Directions: In the blog post titled "Crime and Punishment," how is the Malayalam phrase "Hrudayathil Daivathinte Kayyoppulla Ezhuthukaran" translated into English?

Reading passage:
Saturday, June 19, 2010

Crime and Punishment

Who am I? I wonder what so many writers did to me. Whenever I talk, write or make a film to the world I feel myself being Raskolnikov of Dostoevsky’s ‘Crime and Punishment’, bending down on his knees to the street prostitute Sonia and doing his confessions. Well, what is the difference between Raskolnikov and me, the world and Sonia. World is like that prostitute busy earning for her basic living, selling her skin and I am probably the same young-man lying down drunk in the gutters without drinking in a state of trans. Writer Permbadavam Sreedharan, in his Malayalam novel ‘Oru Sangeerthanam Poole’- about the most stressful and romantic chapter of Dostoevsky’s life - called him ‘Hrudayathil Daivathinte Kayyoppulla Ezhuthukaran’ (The writer who has the signature of God on his heart). While reading every single word of Fyodor I still do confuse whether he had written it with ink or his blood. Reading him is like watching a sincere cinema.

Provided information:
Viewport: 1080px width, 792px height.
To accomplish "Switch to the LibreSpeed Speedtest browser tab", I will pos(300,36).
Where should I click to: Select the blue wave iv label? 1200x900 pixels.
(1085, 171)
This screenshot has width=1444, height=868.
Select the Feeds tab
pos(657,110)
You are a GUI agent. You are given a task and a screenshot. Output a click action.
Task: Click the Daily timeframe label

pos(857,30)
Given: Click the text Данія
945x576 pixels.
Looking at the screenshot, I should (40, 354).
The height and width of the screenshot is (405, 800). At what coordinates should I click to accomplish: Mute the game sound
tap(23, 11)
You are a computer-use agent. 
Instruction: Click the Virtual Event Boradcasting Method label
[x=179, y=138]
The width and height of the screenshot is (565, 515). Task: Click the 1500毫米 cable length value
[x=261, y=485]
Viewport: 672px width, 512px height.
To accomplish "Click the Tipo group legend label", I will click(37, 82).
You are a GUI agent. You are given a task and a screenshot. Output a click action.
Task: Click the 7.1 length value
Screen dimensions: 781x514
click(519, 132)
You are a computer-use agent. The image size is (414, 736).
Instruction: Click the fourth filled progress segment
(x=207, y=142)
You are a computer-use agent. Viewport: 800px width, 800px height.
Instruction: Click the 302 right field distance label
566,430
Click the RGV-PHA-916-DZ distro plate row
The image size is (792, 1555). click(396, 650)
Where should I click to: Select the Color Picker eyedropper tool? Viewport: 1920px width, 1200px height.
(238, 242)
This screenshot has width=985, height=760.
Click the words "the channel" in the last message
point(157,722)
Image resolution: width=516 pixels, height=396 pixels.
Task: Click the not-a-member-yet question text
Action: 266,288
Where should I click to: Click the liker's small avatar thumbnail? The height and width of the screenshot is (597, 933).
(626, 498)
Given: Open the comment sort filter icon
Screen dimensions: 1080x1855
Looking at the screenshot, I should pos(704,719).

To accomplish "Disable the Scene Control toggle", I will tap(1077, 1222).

Complete response: The writer who has the signature of God on his heart